Exercise requirements: If a record holds a picture, skip the picture but print everything else exactly.

---------- Provided data ----------

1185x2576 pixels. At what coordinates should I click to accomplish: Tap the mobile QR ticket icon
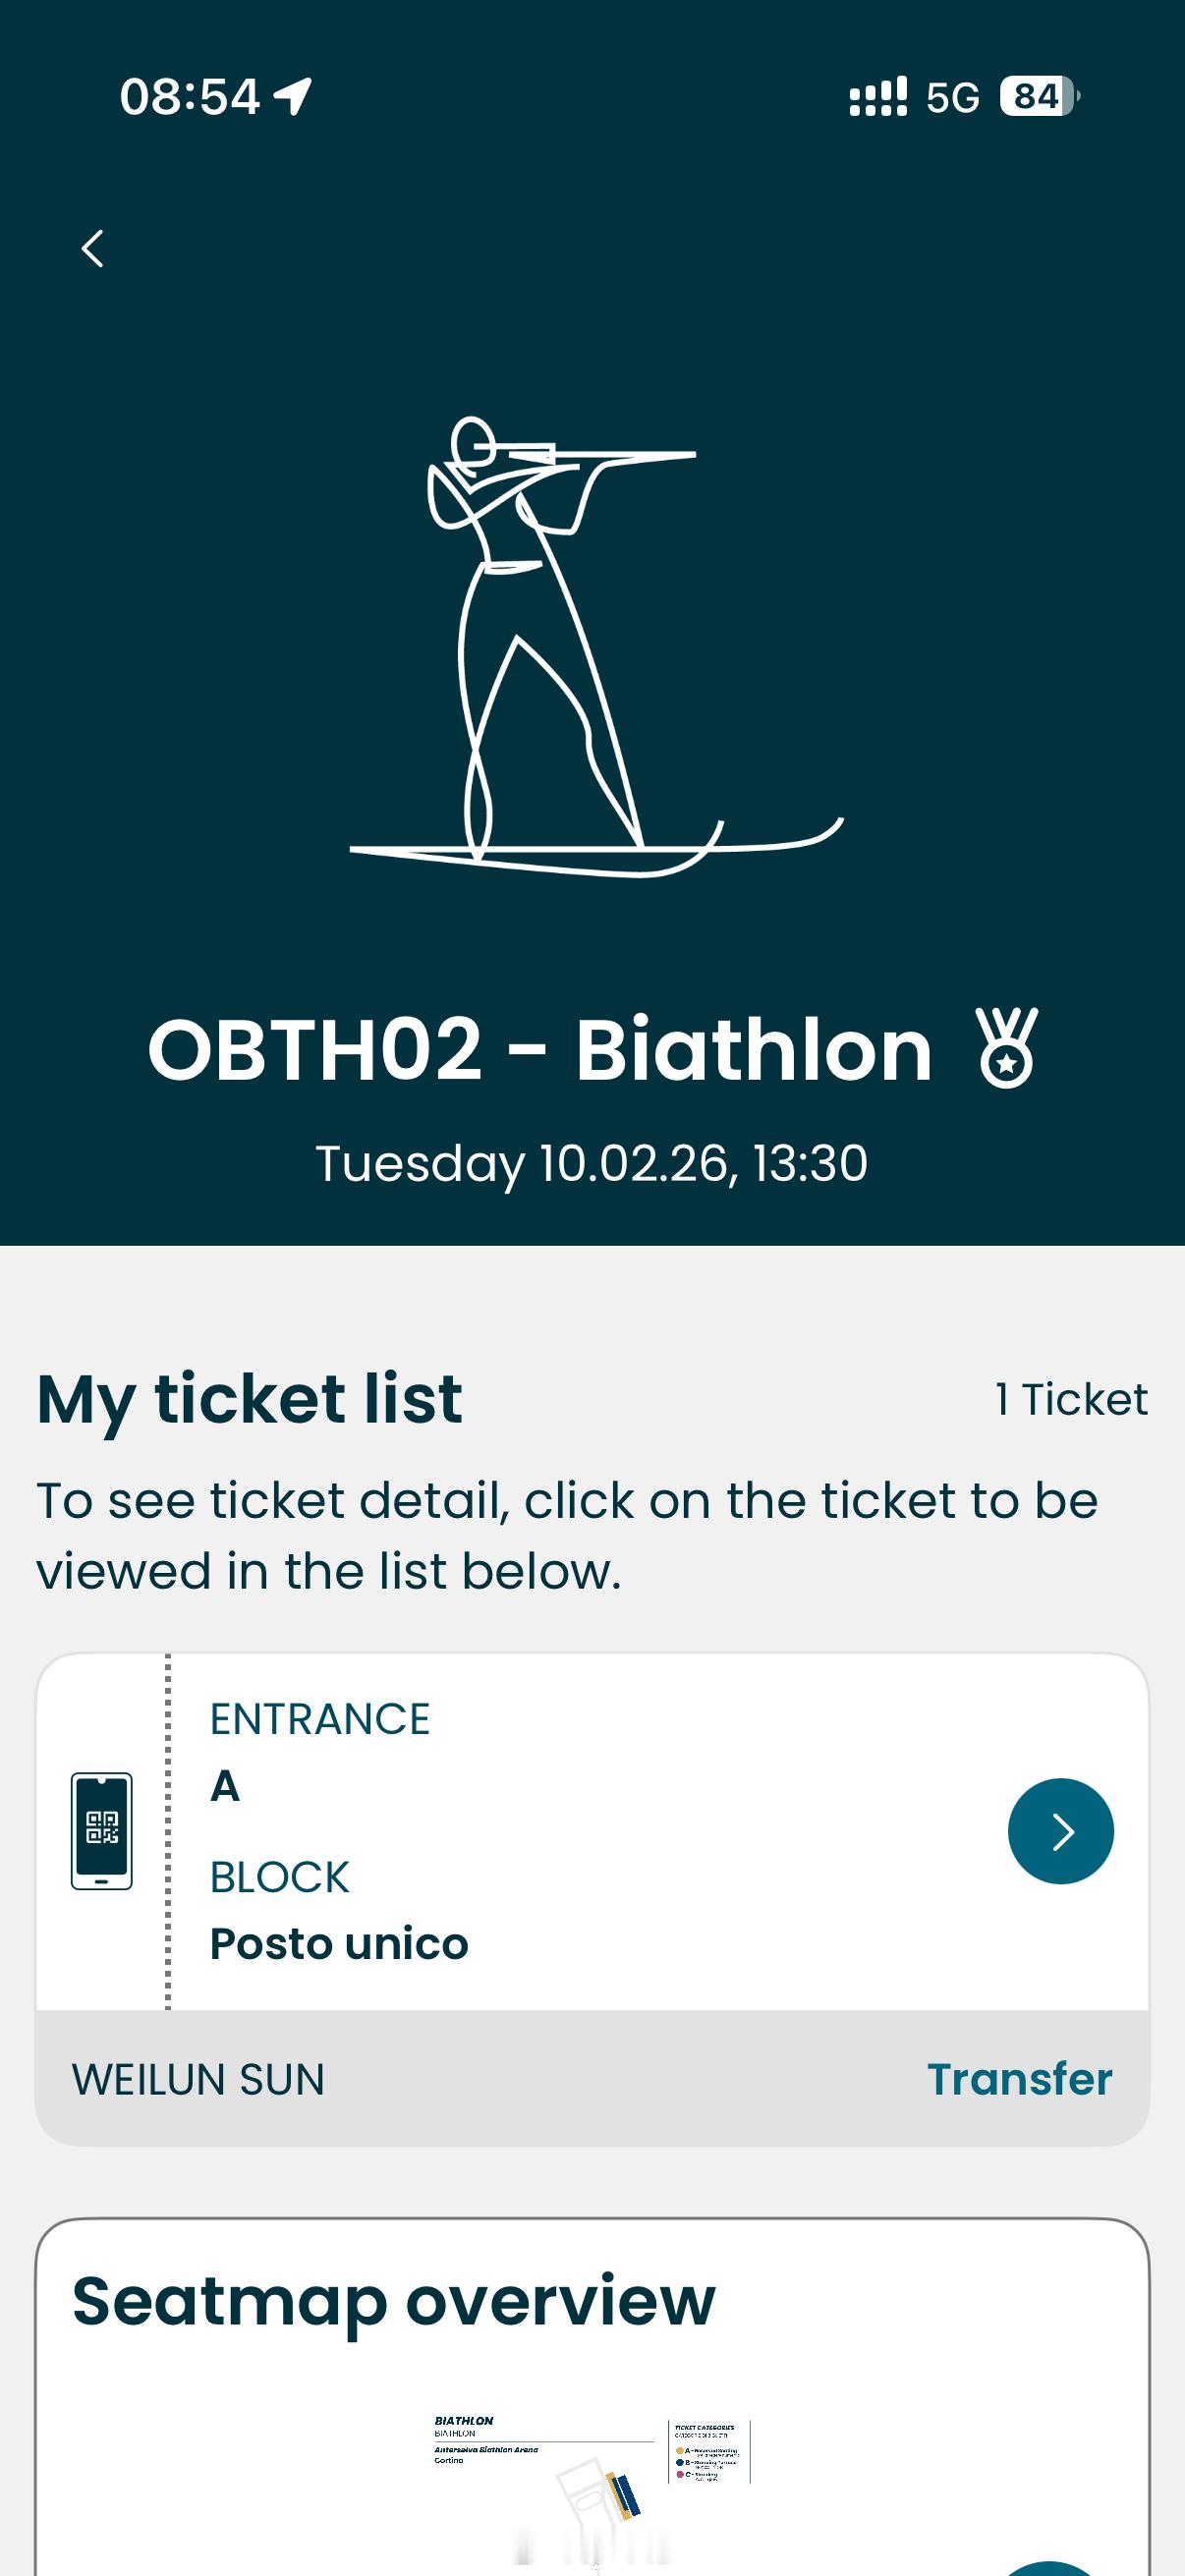point(101,1831)
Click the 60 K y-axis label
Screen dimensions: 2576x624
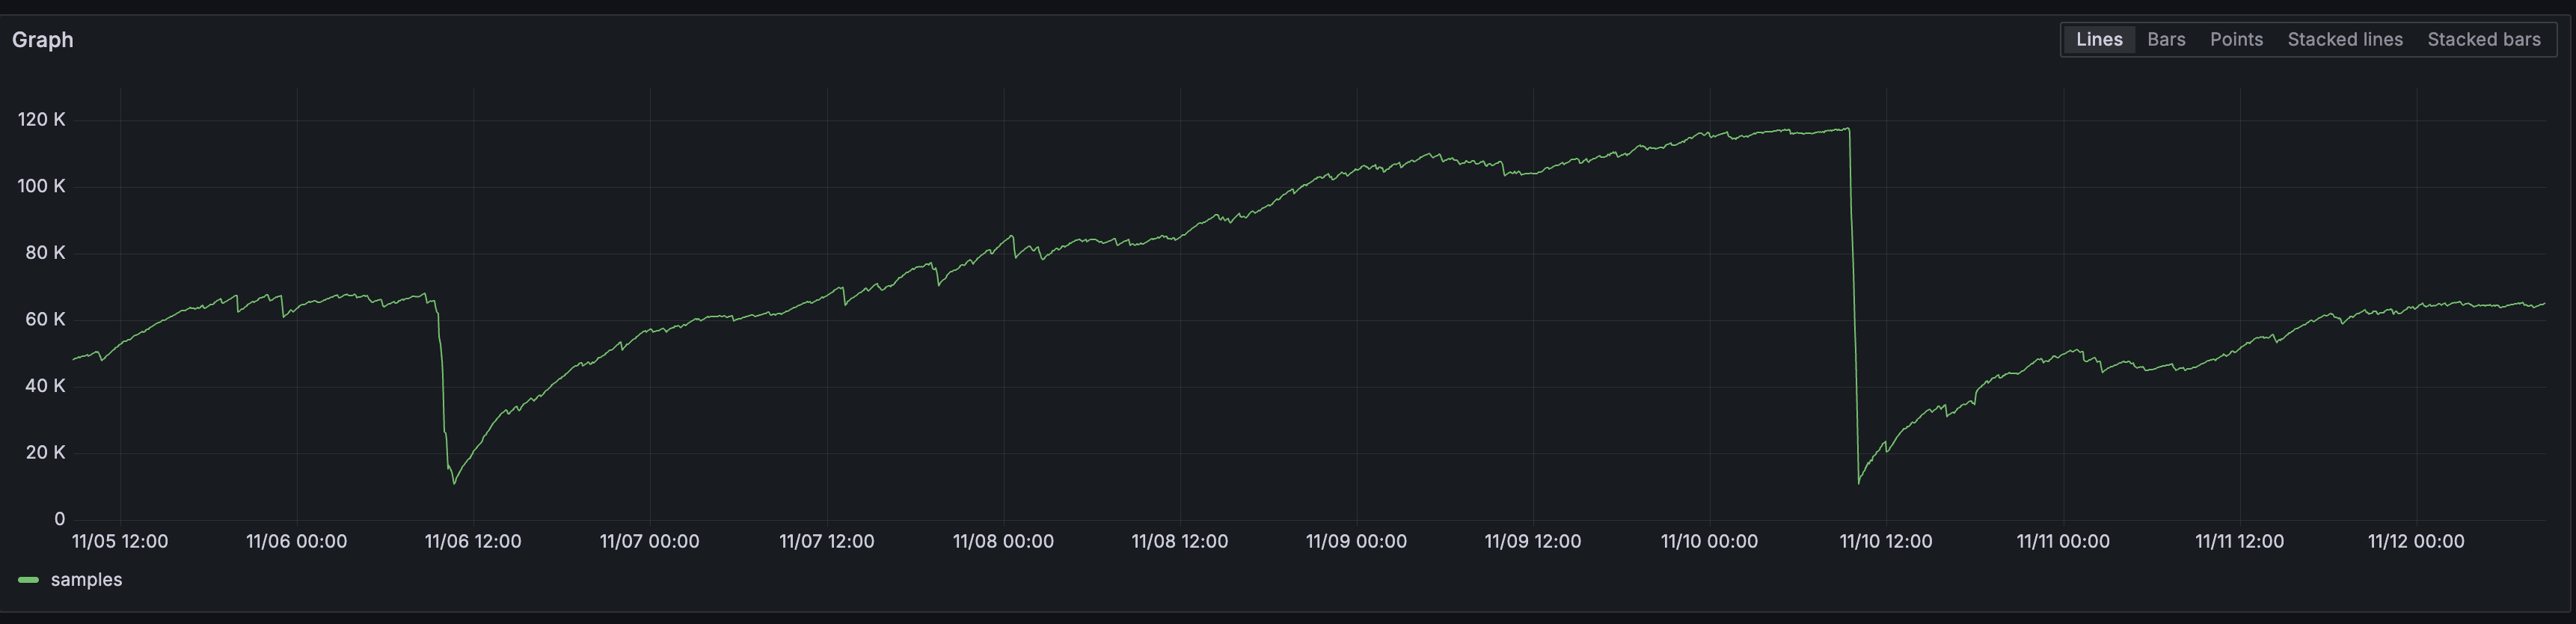point(45,319)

----------

Result of this exercise:
1185x2576 pixels. At what coordinates should I click to accomplish: Tap the mobile QR ticket icon
point(101,1831)
Click the 60 K y-axis label
Screen dimensions: 2576x624
point(45,319)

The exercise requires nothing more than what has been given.